Comment faire valider et prendre en compte
ces dynamiques locales par les différentes institutions ?
Points d'eau modernes contre points d'eau traditionnels ? L'adoption
de politiques pragmatiques pour le "service public de l'eau",
qui ne considèrent pas exclusivement le réseau comme
seule solution, est un enjeu très sensible. La mobilisation des
différentes institutions représentait donc un objectif
important de l'action pilote. Certaines avancées ont été
obtenues, mais le chantier demeure largement ouvert.
La SNEC, concessionnaire du réseau public, adoptait au départ
de l'action pilote une position neutre, opposant à toute idée
d'intervention en faveur des points d'eau traditionnels son rôle
exclusif de gestionnaire des installations fournies par lEtat.
La concertation organisée durant l'action pilote a permis de
faire évoluer cette position. Le rôle et l'intérêt
de la SNEC ne sont évidemment pas d'assurer la promotion des
points d'eau traditionnels, mais il est admis que leur "concurrence"

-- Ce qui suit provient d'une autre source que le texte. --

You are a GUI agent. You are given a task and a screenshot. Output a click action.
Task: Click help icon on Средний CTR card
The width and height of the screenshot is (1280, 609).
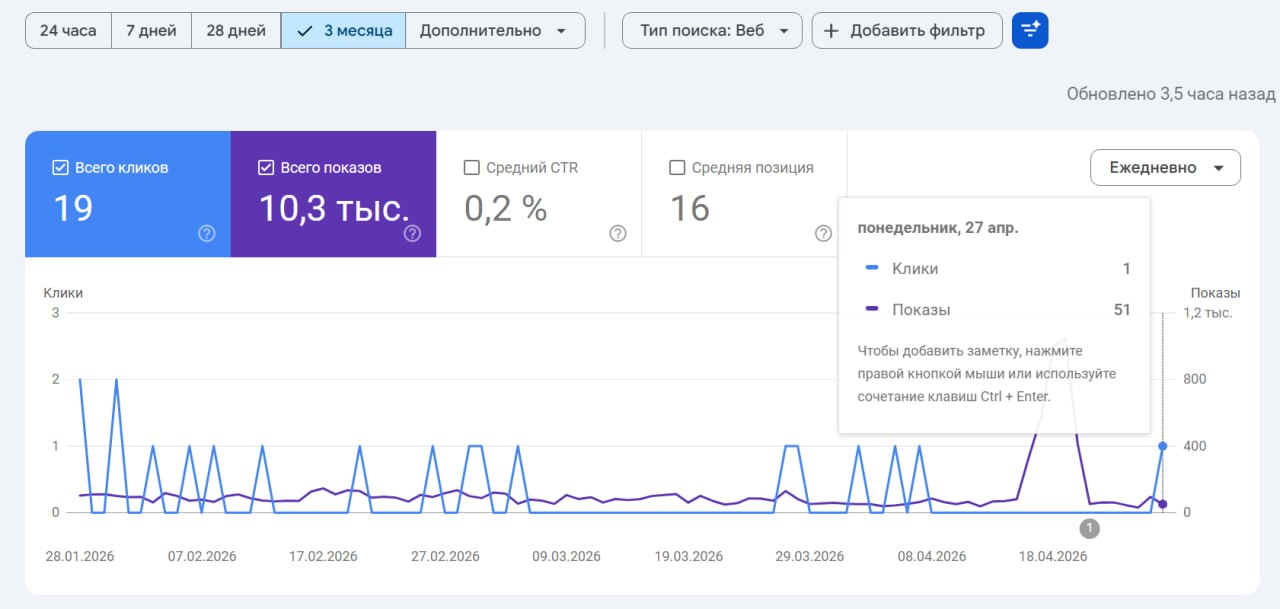618,233
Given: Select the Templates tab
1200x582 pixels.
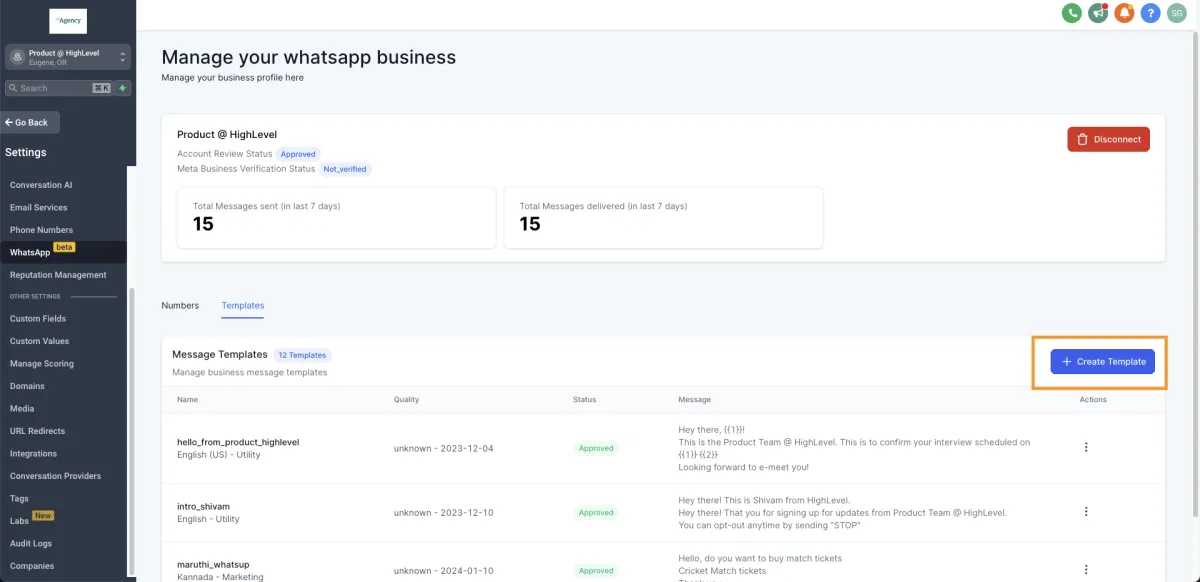Looking at the screenshot, I should point(243,305).
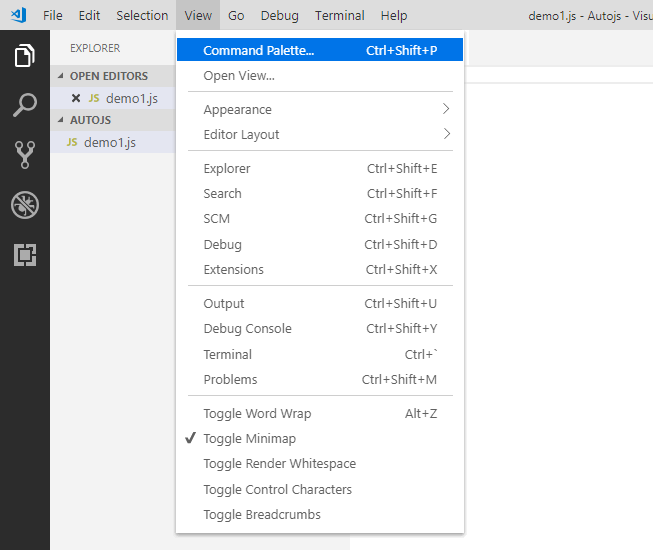
Task: Open the Terminal menu in menu bar
Action: tap(339, 15)
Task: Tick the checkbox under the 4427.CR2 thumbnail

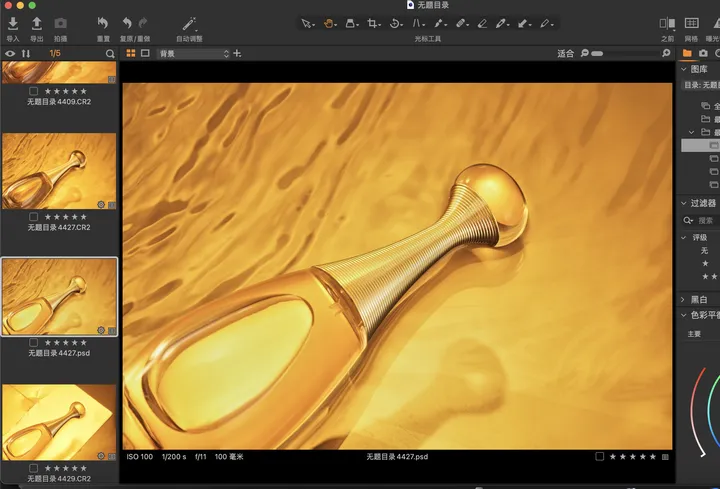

est inévitable sans être réellement nuisible. En
effet, la population n'est manifestement pas prête à
consacrer une part beaucoup plus forte de ses revenus pour acheter de
l'eau, tandis que techniquement, la SNEC peut difficilement prétendre
pouvoir desservir 100 % de la population à très court
terme
Au ministère des Mines de l'Energie et de l'Eau, si certains
perçoivent l'enjeu d'appuyer les usagers pour améliorer
la qualité du service de l'eau, ces points d'eau, et plus généralement
les quartiers périurbains restent dans un grand vide
institutionnel : ni hydraulique urbaine au sens "noble" du
terme, ni hydraulique rurale, ils demeurent effectivement ignorés.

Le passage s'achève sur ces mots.